Stored dataset items:
━━━━━━

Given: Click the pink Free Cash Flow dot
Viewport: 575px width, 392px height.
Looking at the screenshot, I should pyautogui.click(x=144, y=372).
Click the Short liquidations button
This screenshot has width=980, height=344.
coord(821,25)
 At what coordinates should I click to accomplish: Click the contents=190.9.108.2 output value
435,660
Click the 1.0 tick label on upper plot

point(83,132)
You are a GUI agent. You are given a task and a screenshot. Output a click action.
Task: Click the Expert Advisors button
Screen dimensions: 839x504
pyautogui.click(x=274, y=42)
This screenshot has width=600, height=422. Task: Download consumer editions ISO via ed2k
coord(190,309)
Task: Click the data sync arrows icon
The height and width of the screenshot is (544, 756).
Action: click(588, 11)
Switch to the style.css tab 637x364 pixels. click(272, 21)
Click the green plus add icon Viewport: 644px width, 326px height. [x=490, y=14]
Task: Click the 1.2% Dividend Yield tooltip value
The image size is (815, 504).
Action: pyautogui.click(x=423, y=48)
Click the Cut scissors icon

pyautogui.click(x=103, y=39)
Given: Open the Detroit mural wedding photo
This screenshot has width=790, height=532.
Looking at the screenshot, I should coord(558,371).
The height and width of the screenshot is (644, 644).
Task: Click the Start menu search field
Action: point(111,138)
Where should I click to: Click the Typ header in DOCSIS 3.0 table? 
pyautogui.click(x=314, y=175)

━━━━━━

_TASK TO CARRY OUT_
Only the lines from the one with "This screenshot has width=600, height=422." through the final line above belong in the answer, each reproduced word for word.

_FINAL ANSWER_
This screenshot has width=600, height=422. Task: Download consumer editions ISO via ed2k
coord(190,309)
Task: Click the data sync arrows icon
The height and width of the screenshot is (544, 756).
Action: click(588, 11)
Switch to the style.css tab 637x364 pixels. click(272, 21)
Click the green plus add icon Viewport: 644px width, 326px height. [x=490, y=14]
Task: Click the 1.2% Dividend Yield tooltip value
The image size is (815, 504).
Action: pyautogui.click(x=423, y=48)
Click the Cut scissors icon

pyautogui.click(x=103, y=39)
Given: Open the Detroit mural wedding photo
This screenshot has width=790, height=532.
Looking at the screenshot, I should coord(558,371).
The height and width of the screenshot is (644, 644).
Task: Click the Start menu search field
Action: point(111,138)
Where should I click to: Click the Typ header in DOCSIS 3.0 table? 
pyautogui.click(x=314, y=175)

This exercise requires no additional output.